Archive Post: Sommarstängt

This is a summer post, I thought you might enjoy during these long, dark days of winter.

I’d have to date this post, from my old blog Svengelska Hemskolan, to around 2006 when for a year or so we joined the local Swedish cultural and language school (in Milton Keynes) for bilingual kids on a Saturday morning.

Svenska skolan has finished up for the summer now, and by all accounts, it seems that most of our Swedish friends have somehow wangled enough holiday to spend the whole summer in Sverige!

When we lived in Stockholm we were amazed by the amount of shops which closed up completely for the summer, content to lose any potential tourist business, while their owners spent the summer in their sommarstugor in the Skärgården, or abroad. That would be completely unheard of in the UK! Of course there is no direct translation of sommarstängt in English because we don’t do it (close for the summer), as far as I know!
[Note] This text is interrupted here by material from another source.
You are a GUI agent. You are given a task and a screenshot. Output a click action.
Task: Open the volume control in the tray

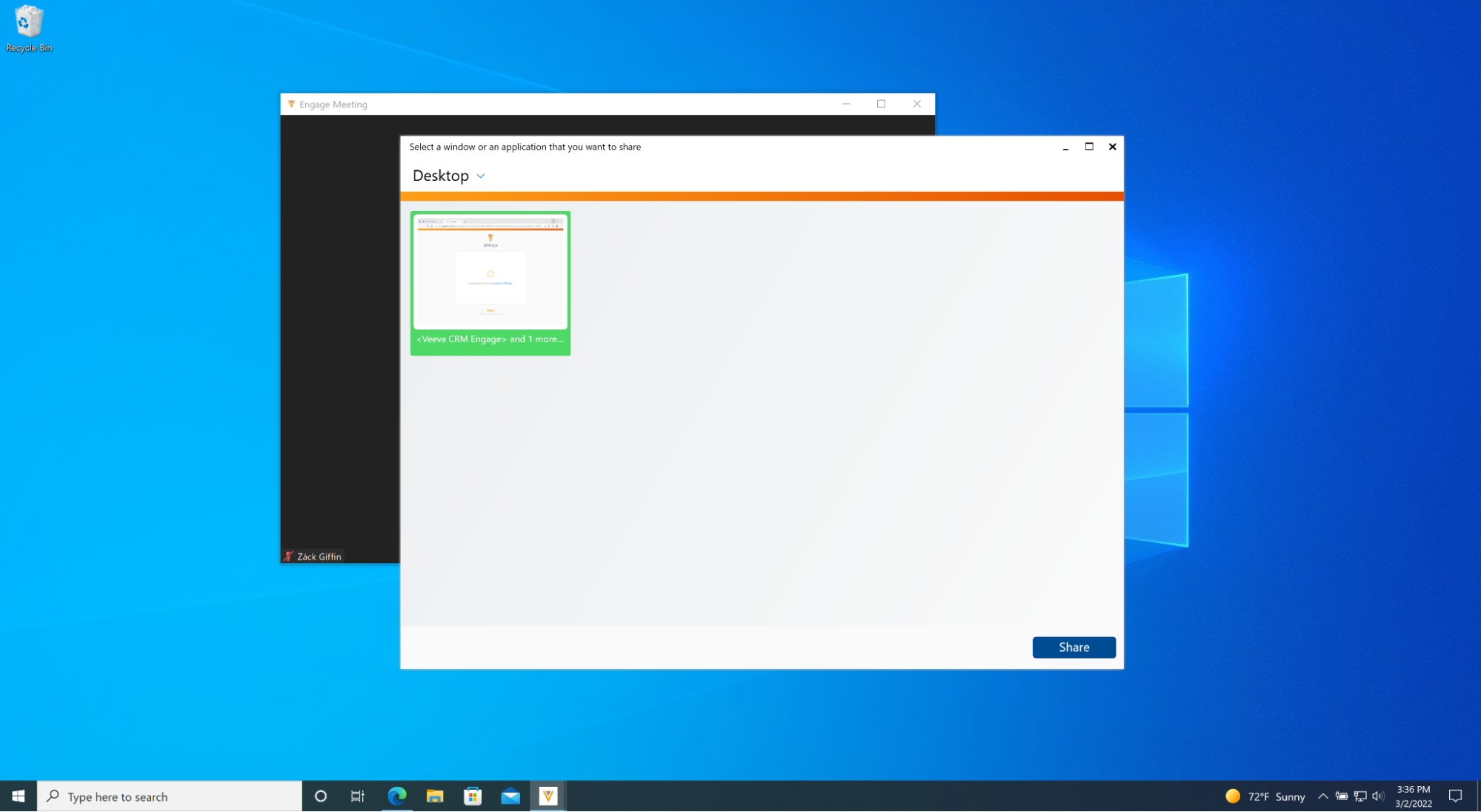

The most disappointing implication of the sommarstängt culture was that, when we spent the summer on Lidingö, we found that our local library was sommarstängt the whole summer, which meant we had to take long bus trips to the main library in Lidingö town. No great hardship, I grant you, but irritating nonetheless!

Perhaps it all boils down to jealousy? I rather fancy taking a couple of months off myself. I’d probably have to take the children along though. Hmm. Not much point really, might as well stay put.

Vocabulary:

Svenska – Swedish

Skola – School, definitive (the) school = skolan

Sverige – Sweden

Sommarstugor (plural of sommarstuga) – holiday cabins

Skärgåden – the Swedish Archipelago

Lidingö – a beautiful island just outside Stockholm, where we lived the second summer of our year and a bit in Sweden

Sommarstängt- Closed for the Summer

p.s. This edited archive post is part of my commitment to write 50,000 words in November for NaNoWriMo (normally reserved for novel writing)!